Il lance une phrase en Bulgare. Avec peu d'espoir, je tente un "Do you speak english?". Ils rigolent. Ca doit vouloir dire non. Où alors.. Et merde, je passe pour une américaine, et les américains c'est ceux qui viennent tester les avions de chasse et missiles en tout genre dans la plaine de Sopot... ça commence bien !
On se lance dans la danse des sourds et muets afin d'essayer de faire comprendre nos intérêts respectifs, enfin surtout le mien.. Apeuré mais n'ayant pas d'autres solutions, je fini par monter sur la moto du costaud avec ma voile sur le dos. On prend le sens de la descente, au premier faut plat montant, la moto cale... Le deuxième motard prend ma voile, je prends son sac à dos et nous repartons. Ma voile tangue sur le dos du motard, jusqu'à ce qu'elle le fasse tomber dans un virage serré, l'essence fuit de la bécane qui elle même toussote.. Y'a plus de doute, je vais me faire flinguer, ils vont me noyer avec le reste d'essence contenu dans le réservoir ! "Je suis Française".. on s'est jamais, il fallait le placer, ça peut me sauver. Encore une fois ils rigolent. Je crois que j'ai vraiment rien à craindre d'eux.
Mon téléphone sonne : "Allo Docteur"... Le docteur est chez des habitants, il boit le café, qui semble être un délice accompagné de quelques spécialités Bulgare sucrées. Bref, la bonne nouvelle, c'est que la petite fille des habitants parle anglais.. s'en suit un passe passe au téléphone entre traduction et incompréhension pour savoir où je vais atterrir.
On reprend la route, je sympathise avec mon conducteur. Il a quelques mots d'anglais dans son vocabulaire, et je comprends qu'il est le maire du village. Après plus d'une bonne heure de motocross à travers chemin et champ, j'ai les adducteurs en feu, l'arrivée au village est un soulagement. Le doc est là. Il sort de la voiture avec deux bouteilles d'alcool local, en propose une à mes sauveurs, l'autre à moi... J'ai envie de lui verser sur la tête. Je monte dans la voiture, allonge le siège, je suis exténuée. Il ne faut pas me parler.

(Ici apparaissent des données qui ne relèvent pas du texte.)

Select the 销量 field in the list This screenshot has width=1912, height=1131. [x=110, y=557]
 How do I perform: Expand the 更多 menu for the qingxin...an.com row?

De retour à Sopot, je passe decharger mon GPS au PC, rentre à la maison, me faufile pour ne pas croiser Didier... ce serait trop dur d'avouer qu'aujourd’hui, j'ai encore performé !

Rencontres.

Quand j'y repense, c'est avec le sourire, car ce sont des souvenirs tout de même drôle même si sur le moment, je ne rigolais pas vraiment.

Au final, je crois que ce sont aussi ces anecdotes qui me plaisent en parapente, le vol et l’après vol, pas la bière que savent si bien partager les parapentistes après un vol ou une manche de compet', mais ces rencontres inattendues, parfois épineuses au premier abord, toujours exceptionnelles.